**Stated problem:**
Pick out every line in the entries below that contains the word "horizontal", matching its case, and copy each of those lines.

================================

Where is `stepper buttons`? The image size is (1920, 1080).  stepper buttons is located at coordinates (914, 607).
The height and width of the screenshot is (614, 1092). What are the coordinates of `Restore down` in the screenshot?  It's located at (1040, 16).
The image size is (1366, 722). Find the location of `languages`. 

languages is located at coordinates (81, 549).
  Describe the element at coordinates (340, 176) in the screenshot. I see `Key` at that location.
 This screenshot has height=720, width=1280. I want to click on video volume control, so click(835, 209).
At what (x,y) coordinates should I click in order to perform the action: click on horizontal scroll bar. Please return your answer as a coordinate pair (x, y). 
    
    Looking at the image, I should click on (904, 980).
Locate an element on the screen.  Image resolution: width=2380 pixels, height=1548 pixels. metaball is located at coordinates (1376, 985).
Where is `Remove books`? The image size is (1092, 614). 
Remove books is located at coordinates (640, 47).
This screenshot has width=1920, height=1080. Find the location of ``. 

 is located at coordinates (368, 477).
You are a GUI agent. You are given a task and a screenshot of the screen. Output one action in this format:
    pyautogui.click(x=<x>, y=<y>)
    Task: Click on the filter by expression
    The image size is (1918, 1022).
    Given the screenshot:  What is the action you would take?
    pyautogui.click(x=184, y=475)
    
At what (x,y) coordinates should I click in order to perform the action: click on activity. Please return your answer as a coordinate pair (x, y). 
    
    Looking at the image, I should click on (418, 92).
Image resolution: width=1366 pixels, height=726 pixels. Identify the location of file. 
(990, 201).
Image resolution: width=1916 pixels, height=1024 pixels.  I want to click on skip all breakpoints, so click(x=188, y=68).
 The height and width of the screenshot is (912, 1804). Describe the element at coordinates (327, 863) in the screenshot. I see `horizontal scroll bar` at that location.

================================

**Expected answer:**
At what (x,y) coordinates should I click in order to perform the action: click on horizontal scroll bar. Please return your answer as a coordinate pair (x, y). 
 The height and width of the screenshot is (912, 1804). Describe the element at coordinates (327, 863) in the screenshot. I see `horizontal scroll bar` at that location.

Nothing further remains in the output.